At Holden’s Screen Supply Co., we sell a variety of screen printing supplies used for printing images on shirts, wood, paper, and many other surfaces. Over the years, this method of printing has become extremely popular due to its diversity and quality. The technical term for silk screen printing is serigraphy. So, you might be wondering what is serigraphy, how it works, and where it came from.
Whether using a screen print press or silk screen stencils, knowing the history of the art can help you better appreciate it as it is today.
What Is Silk Screen Printing?
Silk screen printing is a specific printing technique that is also referred to as serigraphy. The term comes from both Latin and Greek words that have been meshed together. “Seri” is Latin for silk, while “graphy” derives from graphos, an old Greek word for writing. Already, this goes some way to explaining how old the technique is.
But, what exactly does serigraphy entail?
Serigraphy utilizes a screen that is tightly stretched across a surface. This ‘screen’ is usually made from a very thin mesh-like material, which allows ink to pass through onto the surface. Multiple screens can be layered over whatever material you’re printing on, with each color in the print requiring its own screen. Ink is then pressed or rolled over these screens to leave the design on the surface.

■ Written problem A ■
Return the passage from the silk screen printing text starting at "Silk screen printing is a" and ending at "does serigraphy entail?", copied word for word.
■ Written problem B ■
Resume the silk screen printing text after its final sentence and carry it forward.

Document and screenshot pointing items
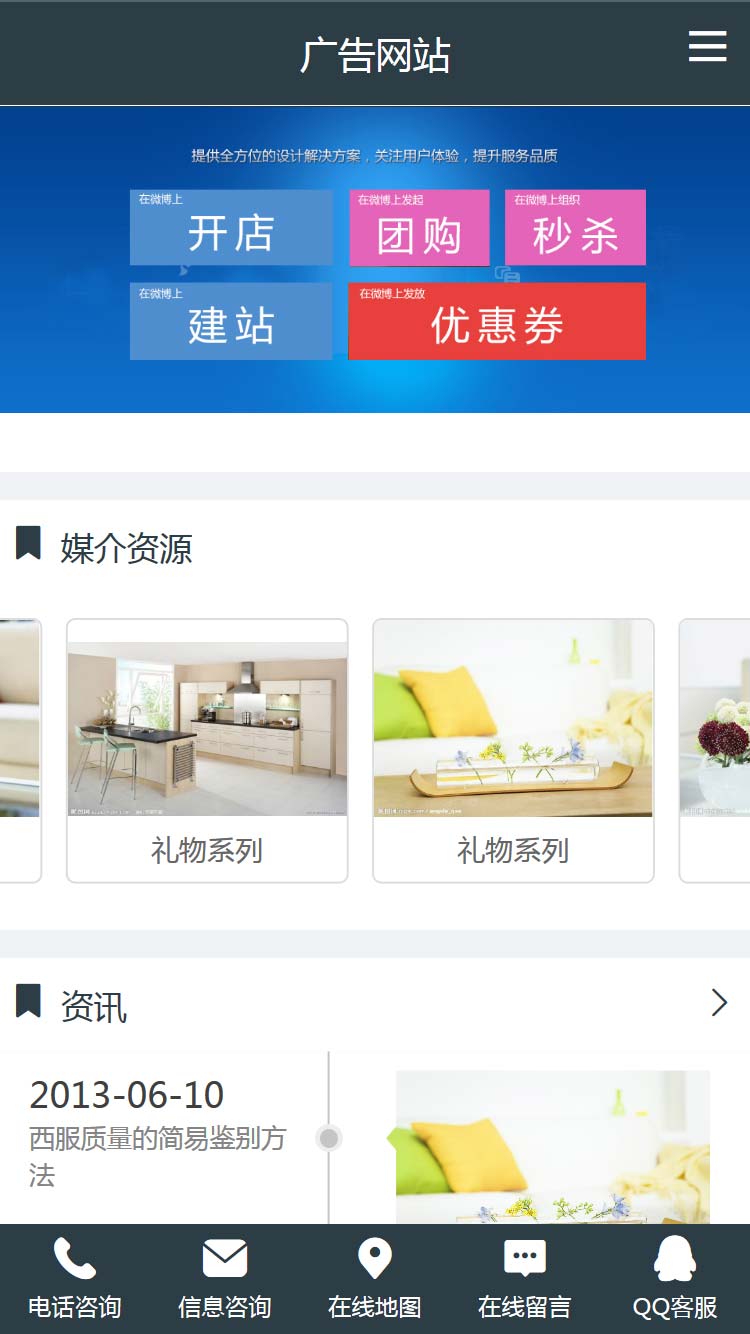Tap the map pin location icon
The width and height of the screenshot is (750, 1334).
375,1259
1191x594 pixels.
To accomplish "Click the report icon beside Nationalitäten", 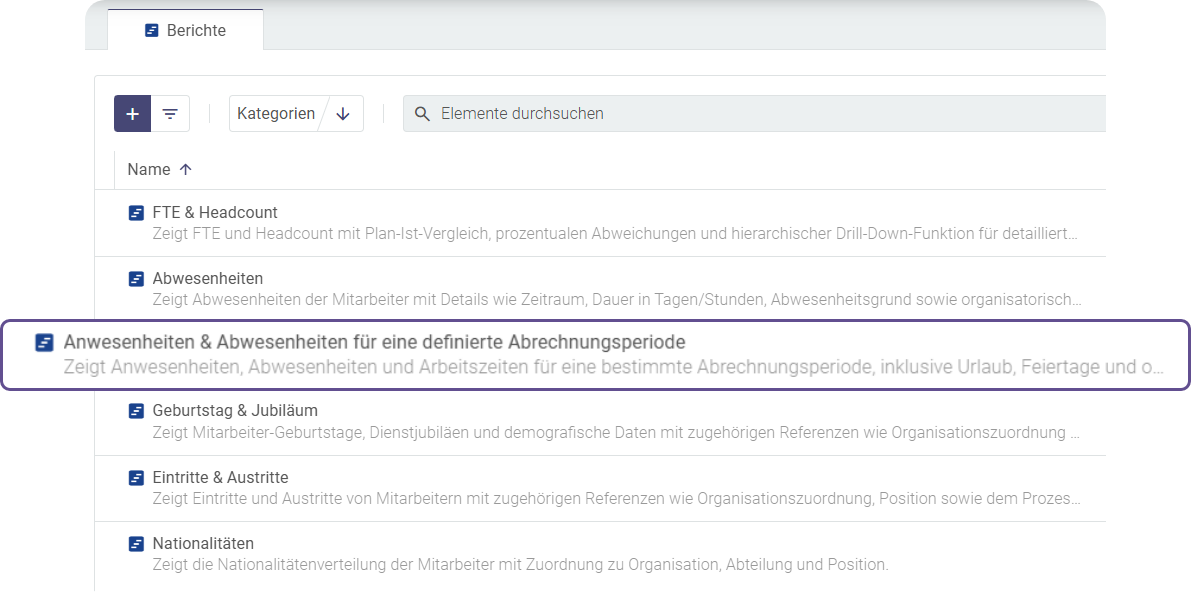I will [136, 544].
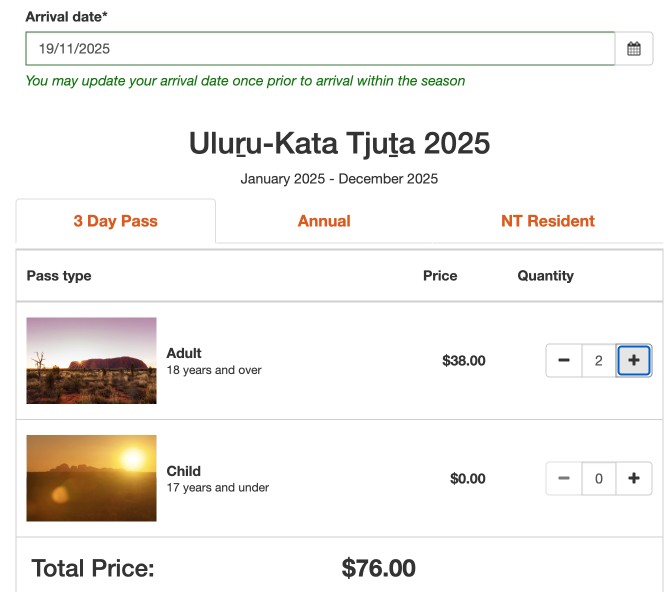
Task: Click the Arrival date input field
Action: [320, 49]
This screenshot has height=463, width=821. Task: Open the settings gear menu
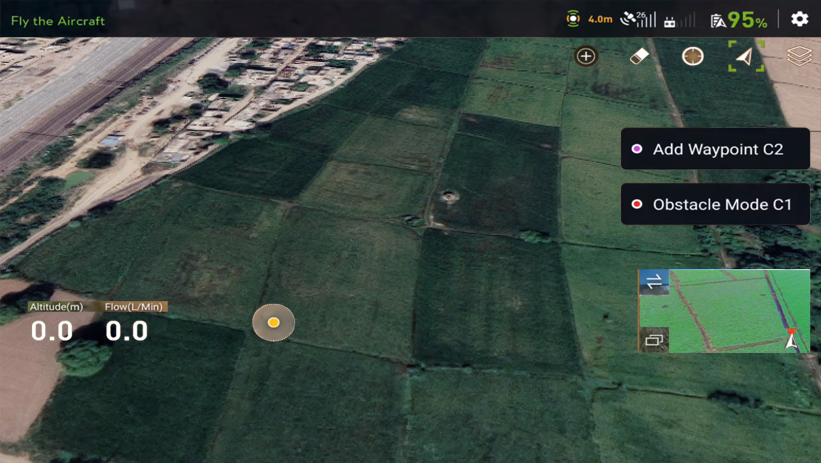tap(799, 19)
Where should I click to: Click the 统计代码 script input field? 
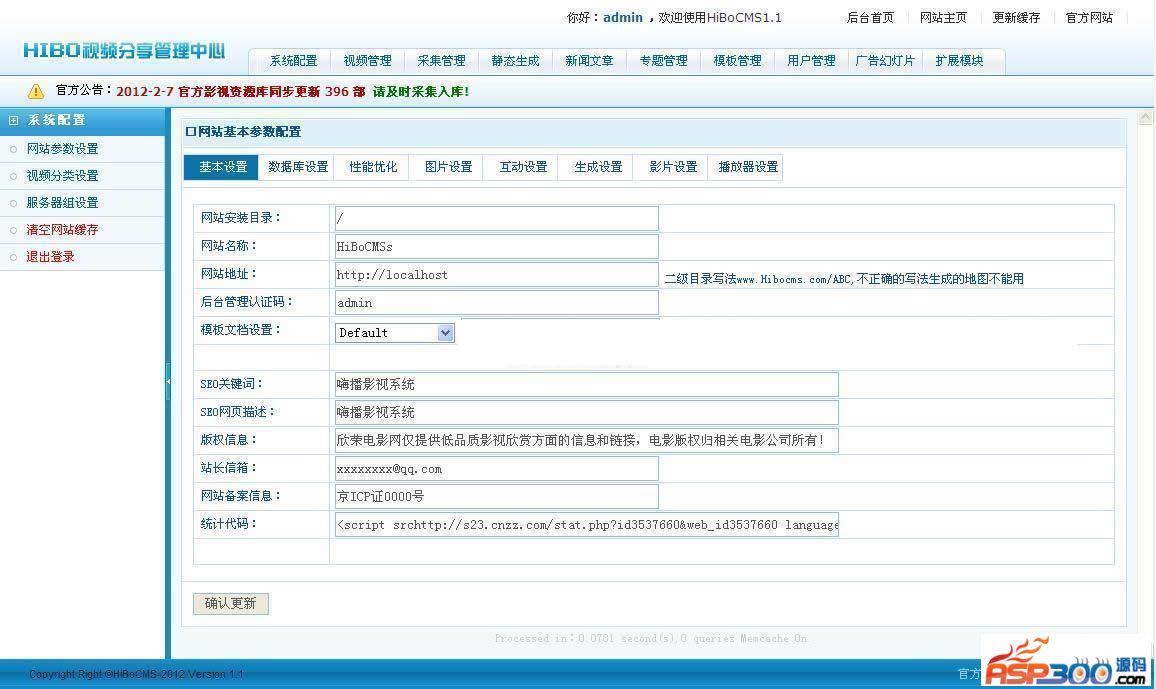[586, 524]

■ Final result A ■
Silk screen printing is a specific printing technique that is also referred to as serigraphy. The term comes from both Latin and Greek words that have been meshed together. “Seri” is Latin for silk, while “graphy” derives from graphos, an old Greek word for writing. Already, this goes some way to explaining how old the technique is.
But, what exactly does serigraphy entail?

■ Final result B ■
Here’s a more detailed run-through of the typical steps involved during the silk screen printing process:
- Step 1: Create the design - First, you need to come up with a design that you want printed. From there, you can load the design into a silk screen printer. The silk screen printer will take any design and print it out onto a special type of film. This design then forms silk screen stencils that are used to convey the design onto the material.
- Step 2: Prepare the screen - Next, you will take your mesh screen and prepare it for printing. It has to be coated in something called a light-reactive emulsion. Your design is then laid onto the screen and exposed to a bright light that hardens the emulsion. In essence, this leaves the part of the screen covered by the design in a liquid state - everything else hardens. As mentioned earlier, multiple screens are needed for different colors in a design. You can then wash the emulsion off, leaving you with a perfect stencil of the design.
- Step 3: Print - Your screen now gets placed on the printing press with a surface below it. The ink gets pressed through the screen onto the surface underneath, creating a print in the desired design stencil. Once this is done, the surface is dried, and you have a perfect screen print!
What Are The Origins Of Silk Screen Printing?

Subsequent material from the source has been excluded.